One day, when she was helping load cargo into the hold, she had reached out to grab a tether to strap three containers into place but it was too far away, just beyond her reach. She stretched and strained as much as she could fearing that if her parents saw her struggling they would lash out at her again, calling her useless as they always did. Suddenly the tether came to her!
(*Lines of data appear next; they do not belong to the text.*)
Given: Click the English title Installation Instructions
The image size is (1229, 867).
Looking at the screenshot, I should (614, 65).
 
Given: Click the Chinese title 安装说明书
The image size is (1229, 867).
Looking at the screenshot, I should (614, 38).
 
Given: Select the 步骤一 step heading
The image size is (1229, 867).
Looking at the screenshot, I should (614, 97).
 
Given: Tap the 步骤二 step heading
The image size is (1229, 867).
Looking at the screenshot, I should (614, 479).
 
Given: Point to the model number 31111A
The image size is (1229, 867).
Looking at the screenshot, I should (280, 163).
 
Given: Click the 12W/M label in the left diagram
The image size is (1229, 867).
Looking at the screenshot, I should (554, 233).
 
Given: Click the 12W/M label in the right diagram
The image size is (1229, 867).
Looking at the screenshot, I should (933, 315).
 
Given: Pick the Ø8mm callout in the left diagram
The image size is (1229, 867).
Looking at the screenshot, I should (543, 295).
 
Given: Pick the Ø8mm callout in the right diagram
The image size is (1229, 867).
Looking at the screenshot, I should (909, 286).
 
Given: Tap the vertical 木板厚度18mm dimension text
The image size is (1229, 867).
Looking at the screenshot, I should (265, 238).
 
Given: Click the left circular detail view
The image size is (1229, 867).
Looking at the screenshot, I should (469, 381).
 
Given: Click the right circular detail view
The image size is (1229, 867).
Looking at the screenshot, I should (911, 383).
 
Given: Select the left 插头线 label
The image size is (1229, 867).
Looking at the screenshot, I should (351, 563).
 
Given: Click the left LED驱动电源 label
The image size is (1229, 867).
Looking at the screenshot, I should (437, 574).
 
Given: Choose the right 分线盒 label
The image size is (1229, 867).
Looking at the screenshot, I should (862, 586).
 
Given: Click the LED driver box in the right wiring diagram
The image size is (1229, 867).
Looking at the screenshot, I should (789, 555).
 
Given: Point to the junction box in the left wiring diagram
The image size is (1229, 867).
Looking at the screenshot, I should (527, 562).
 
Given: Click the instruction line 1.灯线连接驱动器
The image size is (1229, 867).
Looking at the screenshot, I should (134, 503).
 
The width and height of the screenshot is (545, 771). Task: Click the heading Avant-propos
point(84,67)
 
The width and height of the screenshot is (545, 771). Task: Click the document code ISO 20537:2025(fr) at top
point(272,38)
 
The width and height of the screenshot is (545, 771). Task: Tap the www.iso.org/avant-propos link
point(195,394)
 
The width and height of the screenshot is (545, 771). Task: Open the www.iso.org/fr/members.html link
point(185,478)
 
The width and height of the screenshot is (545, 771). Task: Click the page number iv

The loose end had risen from the floor and landed softly in her hand. She stared at it in awe, unable to believe what had just happened but the warmth that moved through her, the comfort, told her there was nothing to fear and she smiled.

Her father, however, saw what happened and before she could latch the tether to the crate, he slapped it from her hand, slammed her against the crate and dragged her out of the cargo hold while spewing vile admonitions.

She clutched at his arm trying to break his grip on her shirt and get her feet back under her. But he just continued to drag her down the central corridor of their ship screaming at her the whole way that she was a freak, an abomination, and that she was never again to use that power.

"Ever!" He bellowed as he threw her into a small storage closet and punched the door control. The door whooshed shut and the locking mechanism engaged. She caught her breath as quietly as she could as the sound of his footsteps receded back down the corridor.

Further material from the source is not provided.